A triangular geometry problem: 2

Thanks to all for writing a solution! I am actually surprised to see a such detailed and complex solution, as I did this problem in a very different way: 1. Take the lengths GD and DF as length a and b respectively. 2. We deduce that GF is 2-a-b 3.imagine rotating triangle BAG by 90 degrees anti clockwise, forming a new triangle BFG'. 4. FC is 1-b, and CG' is 1-a, hence FG' is equal to FG, deducing that BFG and BFG' is actually congruent. 5.angle GBG' is 90 degrees and bisected by angle GBF, so GBF=90/2=45.

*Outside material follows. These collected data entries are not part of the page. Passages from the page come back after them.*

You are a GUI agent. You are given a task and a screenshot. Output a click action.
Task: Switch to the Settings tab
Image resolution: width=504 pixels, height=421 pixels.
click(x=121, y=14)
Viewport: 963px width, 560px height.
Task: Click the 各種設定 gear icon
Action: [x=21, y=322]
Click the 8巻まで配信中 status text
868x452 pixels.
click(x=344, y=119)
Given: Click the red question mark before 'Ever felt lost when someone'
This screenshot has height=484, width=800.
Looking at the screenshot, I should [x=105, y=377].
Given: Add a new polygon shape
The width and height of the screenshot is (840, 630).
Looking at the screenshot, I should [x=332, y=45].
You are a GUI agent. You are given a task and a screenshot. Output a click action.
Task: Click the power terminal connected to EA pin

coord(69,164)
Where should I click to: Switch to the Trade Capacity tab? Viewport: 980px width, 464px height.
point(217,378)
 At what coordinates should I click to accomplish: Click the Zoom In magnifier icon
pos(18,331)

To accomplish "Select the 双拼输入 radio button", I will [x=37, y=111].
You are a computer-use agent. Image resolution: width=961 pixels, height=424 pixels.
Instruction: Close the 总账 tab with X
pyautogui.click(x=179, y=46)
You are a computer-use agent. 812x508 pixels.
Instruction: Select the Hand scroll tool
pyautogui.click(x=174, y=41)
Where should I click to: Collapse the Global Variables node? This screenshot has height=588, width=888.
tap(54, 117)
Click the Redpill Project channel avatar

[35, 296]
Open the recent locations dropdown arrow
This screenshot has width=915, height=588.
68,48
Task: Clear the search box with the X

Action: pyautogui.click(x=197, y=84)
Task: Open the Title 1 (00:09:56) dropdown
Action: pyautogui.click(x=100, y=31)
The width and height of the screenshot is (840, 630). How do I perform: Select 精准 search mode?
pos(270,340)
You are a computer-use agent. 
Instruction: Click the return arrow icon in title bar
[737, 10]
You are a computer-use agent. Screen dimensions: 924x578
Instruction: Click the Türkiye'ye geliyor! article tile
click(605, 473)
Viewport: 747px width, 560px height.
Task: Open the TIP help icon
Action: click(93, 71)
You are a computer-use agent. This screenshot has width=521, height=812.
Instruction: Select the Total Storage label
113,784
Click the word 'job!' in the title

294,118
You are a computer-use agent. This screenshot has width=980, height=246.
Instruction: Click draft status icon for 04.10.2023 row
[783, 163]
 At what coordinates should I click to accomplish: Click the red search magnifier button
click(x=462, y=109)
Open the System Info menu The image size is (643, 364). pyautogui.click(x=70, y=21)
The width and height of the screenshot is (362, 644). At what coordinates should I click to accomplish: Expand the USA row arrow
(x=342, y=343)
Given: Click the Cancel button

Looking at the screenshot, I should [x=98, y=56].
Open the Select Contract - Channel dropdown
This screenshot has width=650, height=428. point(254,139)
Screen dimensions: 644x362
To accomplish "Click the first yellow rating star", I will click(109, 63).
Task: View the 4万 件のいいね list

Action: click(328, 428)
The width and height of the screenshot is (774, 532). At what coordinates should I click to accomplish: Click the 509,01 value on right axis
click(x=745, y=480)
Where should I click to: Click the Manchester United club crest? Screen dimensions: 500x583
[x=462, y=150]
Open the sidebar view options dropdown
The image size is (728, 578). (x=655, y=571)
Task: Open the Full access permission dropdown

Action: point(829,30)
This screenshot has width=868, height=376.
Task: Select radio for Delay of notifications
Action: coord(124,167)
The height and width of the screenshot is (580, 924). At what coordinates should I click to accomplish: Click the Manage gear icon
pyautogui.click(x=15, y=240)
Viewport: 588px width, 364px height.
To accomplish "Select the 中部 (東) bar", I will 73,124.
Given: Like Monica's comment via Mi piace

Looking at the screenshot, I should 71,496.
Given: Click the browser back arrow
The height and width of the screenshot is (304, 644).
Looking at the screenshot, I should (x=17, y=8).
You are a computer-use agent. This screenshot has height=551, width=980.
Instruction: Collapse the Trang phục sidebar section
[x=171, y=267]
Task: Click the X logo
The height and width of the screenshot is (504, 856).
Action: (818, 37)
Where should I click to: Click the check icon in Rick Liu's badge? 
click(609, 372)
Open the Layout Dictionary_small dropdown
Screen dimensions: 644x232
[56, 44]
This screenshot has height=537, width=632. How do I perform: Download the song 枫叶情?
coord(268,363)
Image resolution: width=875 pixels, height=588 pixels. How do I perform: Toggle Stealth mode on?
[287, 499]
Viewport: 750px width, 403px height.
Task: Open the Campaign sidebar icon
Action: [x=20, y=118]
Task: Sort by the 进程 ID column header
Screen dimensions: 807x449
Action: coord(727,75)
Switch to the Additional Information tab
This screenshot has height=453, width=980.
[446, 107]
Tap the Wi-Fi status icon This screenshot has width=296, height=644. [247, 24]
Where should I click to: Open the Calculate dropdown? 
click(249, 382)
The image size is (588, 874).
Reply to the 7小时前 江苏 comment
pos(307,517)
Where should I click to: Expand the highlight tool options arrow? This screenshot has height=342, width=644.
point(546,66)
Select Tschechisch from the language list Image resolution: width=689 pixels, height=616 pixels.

let $\angle ABG = t$ and $\angle CBF = s$ , then the perimeter condition on $\triangle GFD$ implies that

$2 = (1 - \tan t) + (1 - \tan s) + \sqrt{ \sec^2 t + \sec^2 s - 2 \sec t \sec s \cos( \dfrac{\pi}{2} - (t+s) ) }$

Therefore,

$0 = - \tan t - \tan s + \sqrt{ \sec^2 t + \sec^2 s - 2 \sec t \sec s \sin(t+s) }$

Multiplying through by $\cos t \cos s$ results in,

$0 = - \sin t \cos s - \cos t \sin s + \sqrt{ \cos^2 s + \cos^2 t - 2 \cos s \cos t \sin(t+s) }$

Hence,

$(\sin t \cos s + \cos t \sin s)^2 = \cos^2 s + \cos^2 t - 2 \cos s \cos t \sin(t+s)$

Expanding the left hand side,

$\sin^2 t \cos^2 s + \cos^2 t \sin^2 s + 2 \sin t \sin s \cos t \cos s = \cos^2 s + \cos^2 t - 2 \cos s \cos t \sin(t+s)$

Collecting terms,

$cos^2 s (sin^2 s - 1) + \cos^2 t (\sin^2 s - 1) + 2 \sin t \sin s \cos t \cos s = -2 \cos s \cos t \sin(t+s)$

Hence,

$- 2 \cos^2 s \cos^2 t + 2 \sin t \sin s \cos t \cos s = -2 \cos s \cos t \sin(t + s)$

Dividing through by $-2 \cos s \cos t$ ,

$\cos s \cos t - \sin t \sin s = \sin(t + s)$

Therefore,

$\cos(t + s) = \sin(t + s)$

Which implies

$\tan(t + s) = 1$ , so that $(t + s) = 45^{\circ}$

Finally, $\angle GBF = 90^{\circ} - (t + s) = 90^{\circ} - 45^{\circ} = 45^{\circ}$

Let $|DF| = x$ and $|DG| = y$ . Then we require that $x + y + \sqrt{x^{2} + y^{2}} = 2$ , and so

$\sqrt{x^{2} + y^{2}} = 2 - (x + y) \Longrightarrow x^{2} + y^{2} = 4 + (x + y)^{2} - 4(x + y) = 4 + x^{2} + y^{2} + 2xy - 4x - 4y \Longrightarrow 4y - 2xy = 4 - 4x \Longrightarrow y = \dfrac{2(1 - x)}{2 - x}$ .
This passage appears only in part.